俺の目の前で、彼女は男に連れられて出て行った。

そんな時ですら、俺の口からは言葉が出て来なかった。
俺は心から自分に失望した。

後から郵送で離婚届が届いた。
見慣れた彼女の文字を見て、何か、夢から覚めたような気がした。

こんな人間が、人と生きようとしたこと自体が間違いだった。端からそんな才能はなかったんだ。俺は何も守れない。何も。
あんなに、この人だけはと願ったのに。

だったらもう、1人でいい。誰のことも知りたくない。
この先、俺は、誰とも生きない。



俺は間もなく彼女と暮らしたアパートを出た。結婚から1年経った頃だった。

家は、頻繁に小さな諍いや事件の起こる、繁華街の近くに決めた。
週末ごとに、深夜人の言い争う声が聞こえるような場所。
狭くても汚くても、例え自分に危険が及ぶような家でも、彼女と偶然会うことだけはないような場所。
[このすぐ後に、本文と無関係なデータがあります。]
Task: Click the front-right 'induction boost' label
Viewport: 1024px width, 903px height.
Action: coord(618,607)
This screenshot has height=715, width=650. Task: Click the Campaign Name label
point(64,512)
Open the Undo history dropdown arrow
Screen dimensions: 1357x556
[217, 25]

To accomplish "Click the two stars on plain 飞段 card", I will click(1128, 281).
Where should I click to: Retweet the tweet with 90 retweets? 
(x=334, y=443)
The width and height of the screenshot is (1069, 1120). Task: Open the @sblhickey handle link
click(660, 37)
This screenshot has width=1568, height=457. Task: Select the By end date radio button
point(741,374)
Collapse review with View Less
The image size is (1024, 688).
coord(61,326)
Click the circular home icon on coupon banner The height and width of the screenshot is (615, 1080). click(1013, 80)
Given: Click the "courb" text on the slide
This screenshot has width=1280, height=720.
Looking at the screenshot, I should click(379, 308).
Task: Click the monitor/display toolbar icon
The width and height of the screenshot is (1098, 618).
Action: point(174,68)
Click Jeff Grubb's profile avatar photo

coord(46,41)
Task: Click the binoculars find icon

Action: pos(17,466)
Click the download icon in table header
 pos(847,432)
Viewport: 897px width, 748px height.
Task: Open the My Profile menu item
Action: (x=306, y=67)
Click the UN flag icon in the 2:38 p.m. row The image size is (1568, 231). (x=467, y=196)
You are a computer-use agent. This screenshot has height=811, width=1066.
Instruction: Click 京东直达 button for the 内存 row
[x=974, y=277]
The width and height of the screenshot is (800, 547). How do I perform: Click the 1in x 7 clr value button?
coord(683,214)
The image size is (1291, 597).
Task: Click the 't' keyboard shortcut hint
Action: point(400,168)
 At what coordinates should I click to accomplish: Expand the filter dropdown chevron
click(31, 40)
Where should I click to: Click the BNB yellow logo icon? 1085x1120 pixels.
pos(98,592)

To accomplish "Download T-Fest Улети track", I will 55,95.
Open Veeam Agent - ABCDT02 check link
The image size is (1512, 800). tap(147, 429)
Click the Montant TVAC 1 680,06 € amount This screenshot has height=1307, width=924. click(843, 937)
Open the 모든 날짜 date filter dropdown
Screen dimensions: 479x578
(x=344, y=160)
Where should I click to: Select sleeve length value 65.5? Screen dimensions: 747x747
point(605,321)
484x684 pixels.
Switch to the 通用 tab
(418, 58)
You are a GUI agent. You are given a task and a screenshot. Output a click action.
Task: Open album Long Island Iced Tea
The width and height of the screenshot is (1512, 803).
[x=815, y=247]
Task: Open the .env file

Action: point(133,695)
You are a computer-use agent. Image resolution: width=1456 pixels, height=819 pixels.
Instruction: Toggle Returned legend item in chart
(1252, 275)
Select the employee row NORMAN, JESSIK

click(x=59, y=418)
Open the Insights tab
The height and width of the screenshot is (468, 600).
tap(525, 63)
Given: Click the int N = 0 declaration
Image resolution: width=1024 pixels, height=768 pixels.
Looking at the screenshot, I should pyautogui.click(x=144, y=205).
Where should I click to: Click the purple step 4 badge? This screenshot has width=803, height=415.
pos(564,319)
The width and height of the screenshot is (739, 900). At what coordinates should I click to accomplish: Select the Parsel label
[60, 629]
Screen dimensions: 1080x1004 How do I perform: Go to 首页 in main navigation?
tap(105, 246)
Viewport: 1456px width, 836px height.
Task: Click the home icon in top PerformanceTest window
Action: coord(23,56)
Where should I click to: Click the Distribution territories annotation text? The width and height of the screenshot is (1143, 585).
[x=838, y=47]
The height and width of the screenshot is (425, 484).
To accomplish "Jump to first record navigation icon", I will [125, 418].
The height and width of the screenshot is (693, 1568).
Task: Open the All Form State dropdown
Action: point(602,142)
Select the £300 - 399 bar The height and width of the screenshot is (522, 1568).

人から遠ざかることを決めた心は低いところでしんと動かず、それを上から包み守るようにして読書量が増えた。
そして俺は料理をするのをやめた。
人に近づくのをやめた。
触れられることに嫌悪すら抱くほどに。

全部を無かったことにした。
うまくできなかったことも、否定されたことも、それより前に、肯定してもらったことでさえも。

今から5年前、20歳の頃の話だ。
たった5年。なのに、霞がかかったようにぼんやりとした記憶。



それでも時折、夢を見る。

彼女を連れて行くなと、叫ぶ夢を。